Moreover, PSE affects maternal mental health, child development, and parent–child interactions [
26], suggesting that enhancing maternal PSE after the birth of a second child may positively affect skill acquisition and the well-being of parents and children. This study is also novel in incorporating hands-on, experiential activities for firstborn children, allowing mothers to observe family interactions and potentially enhancing maternal PSE. Therefore, childbirth preparation education for families expecting a second child may improve maternal PSE at 1-month postpartum and contribute to better parenting, suggesting the potential value of incorporating such programs into standard care.
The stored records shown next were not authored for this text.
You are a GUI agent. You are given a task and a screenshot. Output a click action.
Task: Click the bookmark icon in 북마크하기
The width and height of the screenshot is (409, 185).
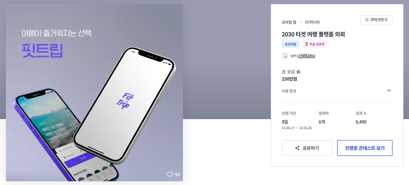367,20
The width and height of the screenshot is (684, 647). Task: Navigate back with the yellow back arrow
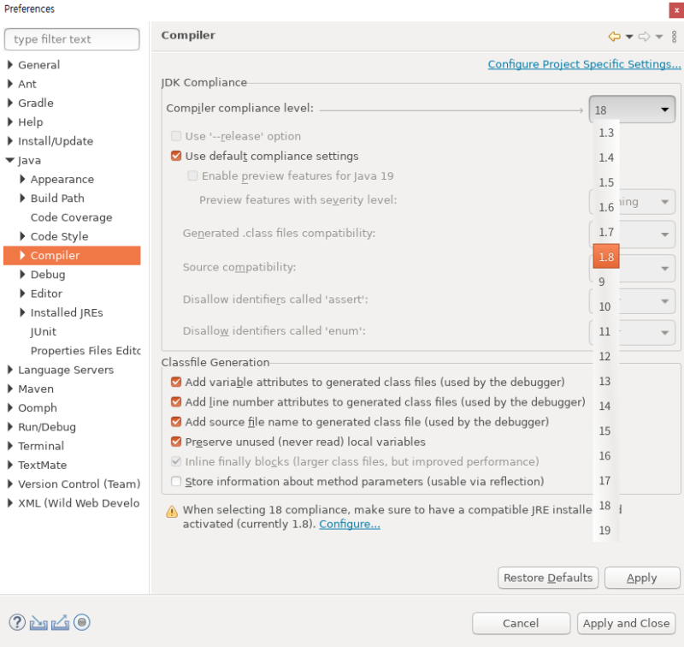point(616,36)
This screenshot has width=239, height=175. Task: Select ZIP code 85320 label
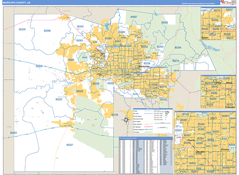[x=22, y=30]
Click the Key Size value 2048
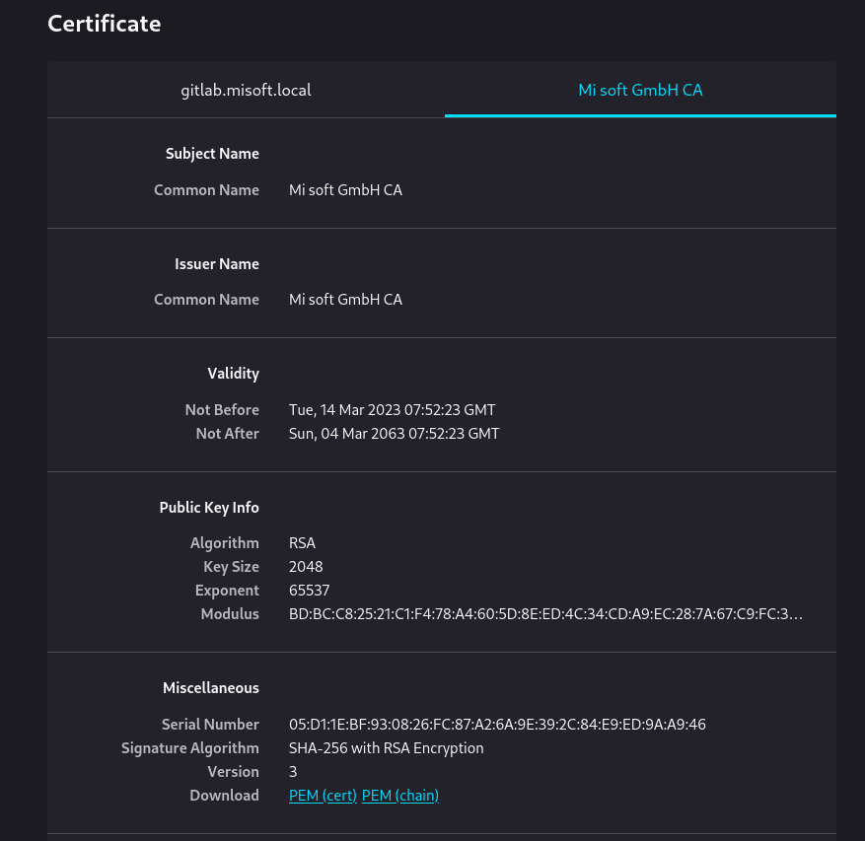865x841 pixels. (306, 567)
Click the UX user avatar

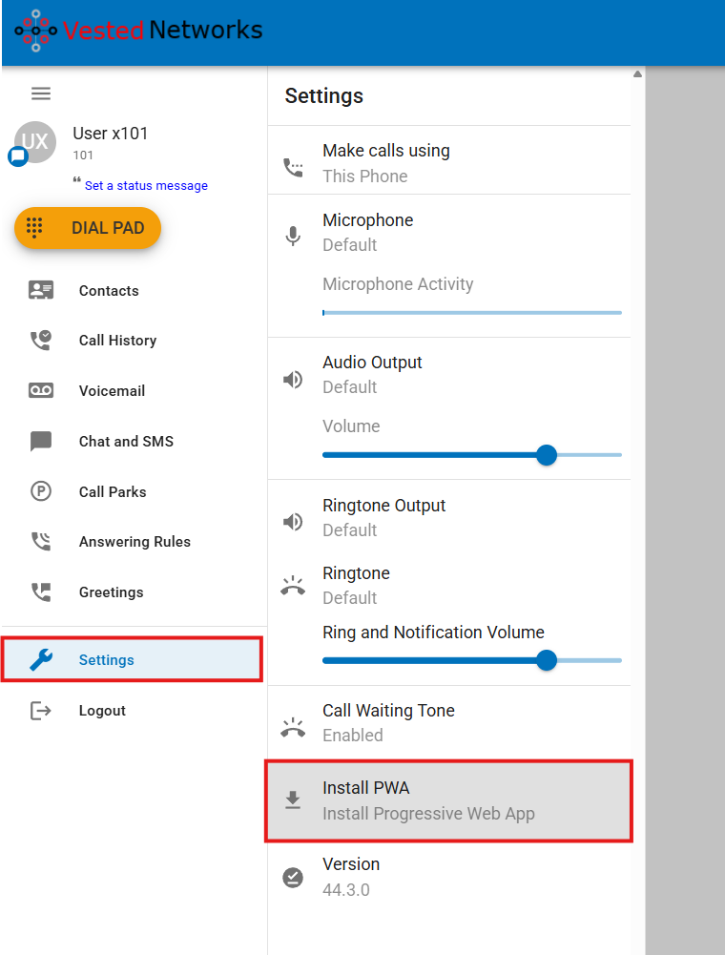pyautogui.click(x=35, y=142)
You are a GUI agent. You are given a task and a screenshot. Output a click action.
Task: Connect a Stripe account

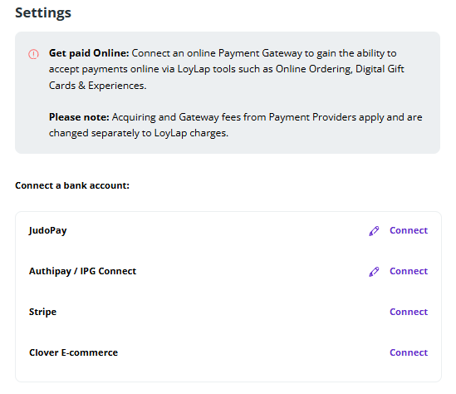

However, participatory childbirth preparation classes involving first children require small group sizes and significant personnel resources, which may limit their implementation in many facilities. Disseminating these findings and exploring more efficient, feasible operational methods may be important for future studies and clinical practice.
4.4. Limitations
This study has several limitations. First, as an exploratory pilot study, the sample size was small, and no prior PSOC scores were available to inform sample-size calculation, limiting the statistical power of the findings. Because the birth of a second child is a major life event, maternal PSE may naturally decrease postpartum. In future studies, both intervention and control groups should ideally be recruited during pregnancy, and pre-intervention measurements should be collected to compare changes in PSE between groups and to examine causal relationships more robustly. Second, selection bias may have influenced the results, because mothers in the intervention group were self-selected and possibly more motivated, which itself could have contributed to higher maternal PSE. In addition, because PSOC data for the control group were only collected postpartum, it remains unclear whether the observed differences were owing to the intervention or owing to pre-existing group differences. However, no significant differences were observed between the intervention and control groups in basic maternal characteristics, such as age and educational level, suggesting that the observed effects are attributable to the intervention. Third, uncontrolled confounding factors—such as family support (including “satogaeri”), optional attendance by fathers or other family members, and differences in recruitment timing between groups—may have affected maternal adjustment and the observed outcomes. Data on fathers’ or other family members’ participation and support were not systematically recorded in this study; future research should explicitly collect such information to examine its potential influence on maternal outcomes. Fourth, the study was conducted in a single hospital in Japan, and cultural and institutional factors may limit the generalizability of the findings to other regions or healthcare settings. Fifth, the PSOC scale used does not specifically measure maternal self-efficacy for simultaneous care of two children. Future research should consider developing a scale tailored to this context.